The connection between love and politics—that was the topic of commentary in yesterday’s paper written by Gregory Rodriguez, a columnist for the Los Angeles Times. The article, Love and politics in a cynical age, got me thinking about the consistency of behavior.
Rodriguez summarized how Americans have come to view the private lives and public lives of the people we elect to represent us. He wrote:
The truth is that we don’t generally associate politics or politicians with happy marriages and deep romance, let alone fidelity. The constant revelation of scandals and peccadilloes in the halls of power have trained us to expect the worst of those—particularly the men—we elect to shepherd and protect the interests of society. Somewhere along the line, Americans have even bought into the notion that a politician’s private life, in particular his love life, has little or nothing to do with his efforts on behalf of the public good.
In other words, people seem to think that just because an elected official cheats on his spouse, it doesn’t mean we can’t trust him with our tax dollars.
Not everyone holds this view. Ross Perot, who ran for president in 1992, famously said that at his company, EDS, lying, cheating, stealing and adultery were all grounds for dismissal. If he were elected, he said, the same standard would apply. Perot said:
“If a man’s own wife cannot trust him, how can the American people?”
This, I think, is a legitimate question.
Different behavior
People often ask me if a sociopath will be “different” with a particular person. For example, can a sociopathic man who hates and harasses his ex-wife love his children? Can a sociopathic woman who takes advantage of her family be true to her new boyfriend?
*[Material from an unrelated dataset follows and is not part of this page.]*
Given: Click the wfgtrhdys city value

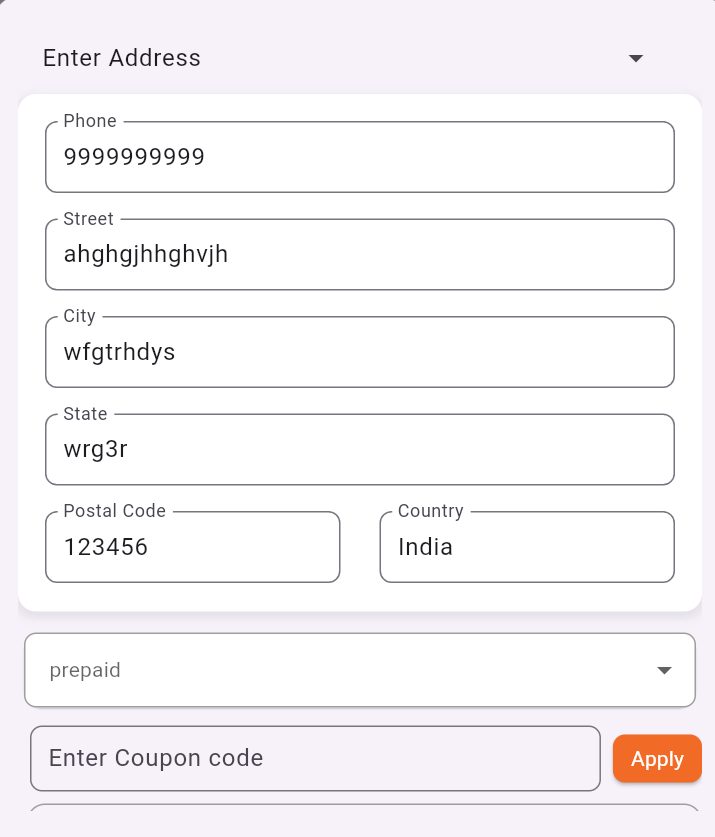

The short answer is no. Exploitative people exploit anyone who has something that they want.
The long answer is that exploitative people may seem to authentically care for particular individuals, but it’s probably just part of an overall scheme of manipulation. The sociopath is just softening up the target, preparing for the right time to strike.
Here is one of the most dangerous thoughts we can ever have: “Well, yes, he (or she) treated that person badly, but he’ll never do that to me!”
Remember: The best indication of future behavior is past behavior. If you know that a person has behaved in a deceitful or exploitative way towards someone else, sooner or later, the person will behave that way towards you.
Compartmentalize
So why do we compartmentalize? Why do people seem to believe that how our elected officials conduct their private lives has nothing to do with how they conduct their public lives? Why is it that when we hear of a powerful person who has a solid marriage, we are surprised?
Maybe we’re beaten down. Maybe we’re totally disillusioned. After all, stories of deceit, betrayal and treachery have been around as long as humans have told stories. Maybe we hear of so many scandals—from cheating spouses to tax dollars wasted—that we simply expect the worst of people.
Perhaps public life has simply gotten too easy in America. It’s not like the Revolutionary War, when men risked their lives and fortunes to stand up to the British. No, politics today is all talk and no consequences. That makes it an excellent career choice for sociopaths—all they have to do is be charming, charismatic and deceitful.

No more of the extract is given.